The district's median household income is about $46,600, according to the census. But the district's city and south suburban sections are suffering economically. From January through September 2010, the home foreclosure rate was 60.1 per 1,000 homes in that part of the 2nd District, according to data provided by RealtyTrac, a real estate tracking firm. That was the highest rate among what was then the state's 19 congressional districts.
Of the nearly 79,000 votes cast in the district congressional primary last March, 56 percent came from suburban Cook, 33 percent from Chicago, and more than 4 percent each from Will and Kankakee counties.
The district's vast geographical and cultural diversity has been playing out in the campaign through the dominant issue of gun control and gun violence. While urban and suburban Democrats promote their support of President Barack Obama's initiatives to ban military-style assault weapons and high capacity ammunition magazines and create a universal background check of gun buyers, rural portions of the district emphatically support gun-owner rights.

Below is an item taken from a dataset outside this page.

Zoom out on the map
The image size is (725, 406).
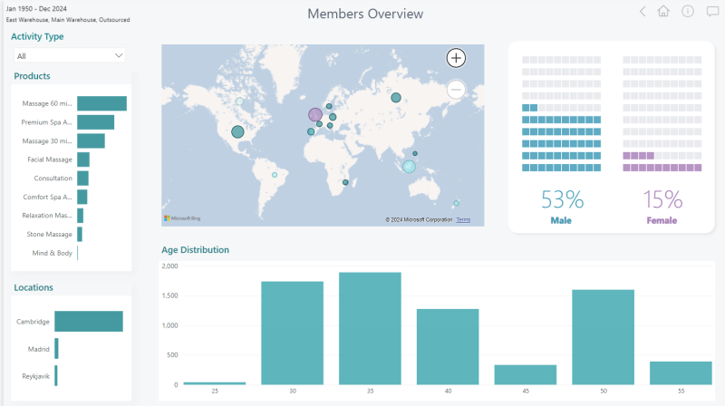[456, 90]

Of the top three Democrats -- former Rep. Robin Kelly, Ald. Anthony Beale and Debbie Halvorson -- only Halvorson, a former one-term congresswoman from Crete, has opposed an assault weapons ban and a prohibition on high-capacity magazines. But Halvorson also supports a federal gun registry and universal background checks, positions not backed by the National Rifle Association.
Walsh, the Will County executive, is backing Halvorson, a colleague from his state Senate days, though he considers the other top candidates friends he can work with. Walsh's biggest frustration was Jackson's effort to push for control over a Peotone airport for the past decade when it wasn't in the congressman's district.
But mapmakers put Peotone in the new 2nd District, something that Walsh said caused trepidation among Will County politicians of both parties out of fear that it would give Jackson more control. With Jackson gone from the political scene, Walsh said an agreement on moving forward with an airport is more likely.
Still, the controversy about control over the potential future development of Peotone will be hard to tamp down. Only days ago, the Will County Board voted to ensure any governing plan over an airport will have majority representation from the county.
"This was and always will be an airport in Will County," Walsh said. "I could not sit back and watch a governance plan of any kind that Will County residents were not a majority of. ... (And) if that can't be accomplished, then maybe there's not the need of an airport there."